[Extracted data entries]
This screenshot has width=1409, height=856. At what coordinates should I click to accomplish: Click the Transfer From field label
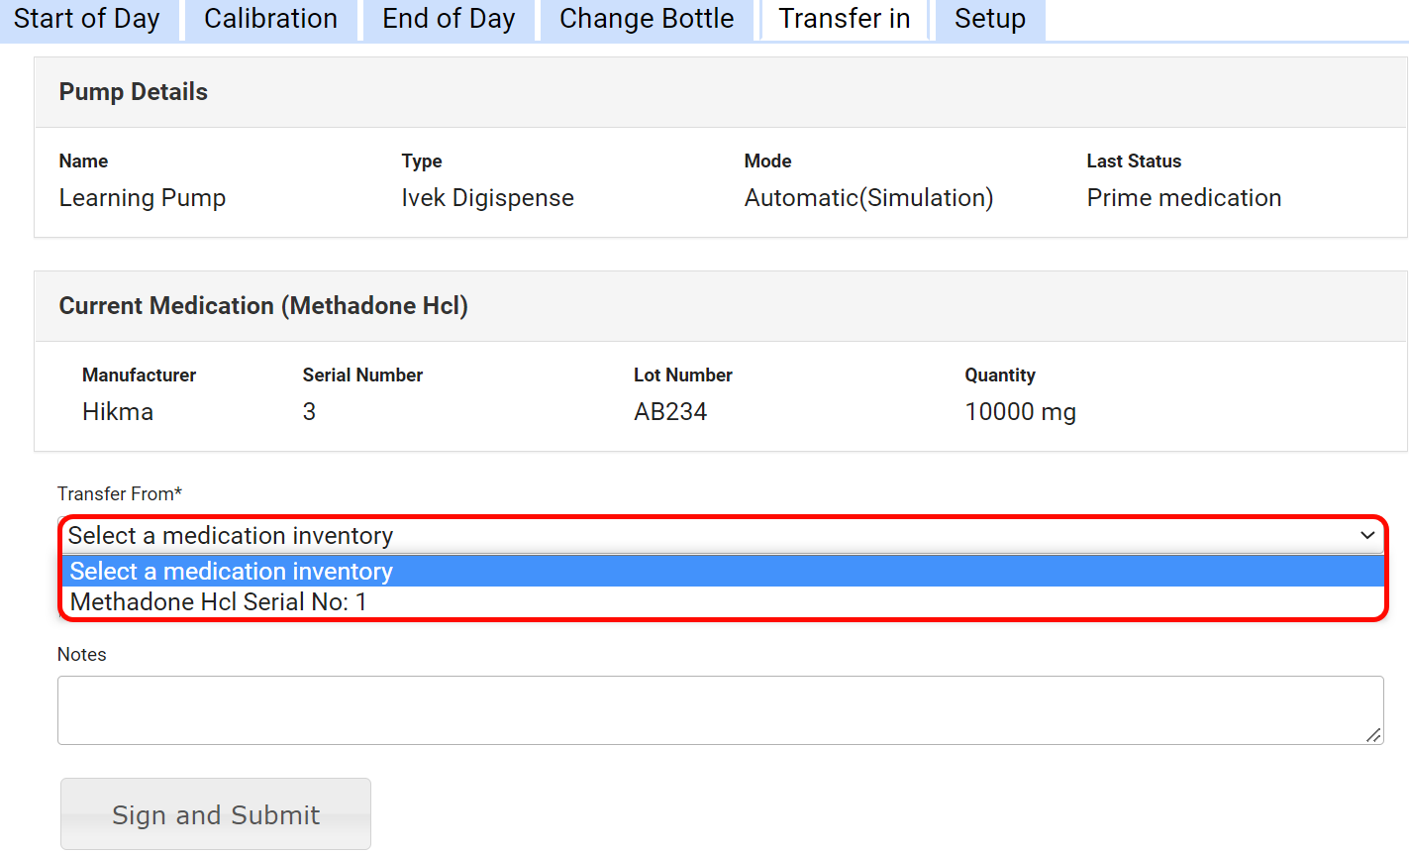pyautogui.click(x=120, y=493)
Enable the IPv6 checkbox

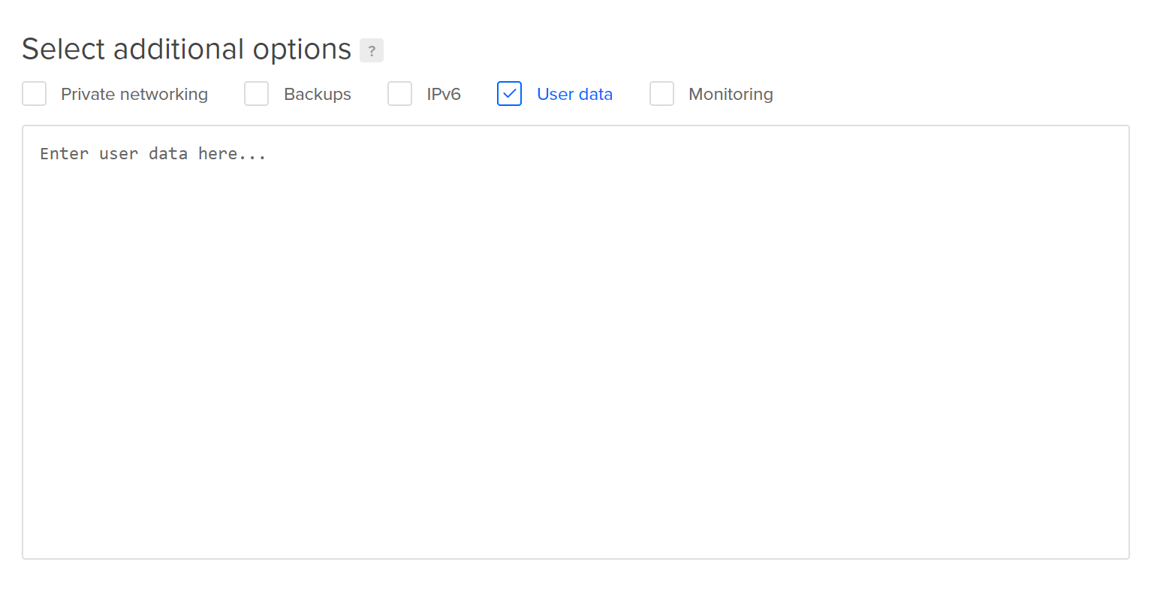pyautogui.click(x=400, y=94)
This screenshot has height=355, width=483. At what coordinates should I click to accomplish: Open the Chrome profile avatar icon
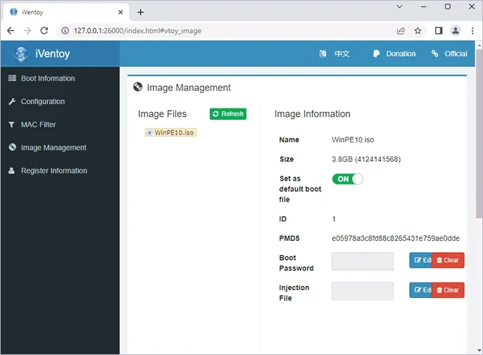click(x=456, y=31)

**What you have to do**. Return every line above verbatim, pictures excluded.

**Reply**.
This screenshot has width=1409, height=856. At what coordinates should I click to accomplish: Click the Transfer From field label
pyautogui.click(x=120, y=493)
Enable the IPv6 checkbox

pyautogui.click(x=400, y=94)
This screenshot has height=355, width=483. At what coordinates should I click to accomplish: Open the Chrome profile avatar icon
click(x=456, y=31)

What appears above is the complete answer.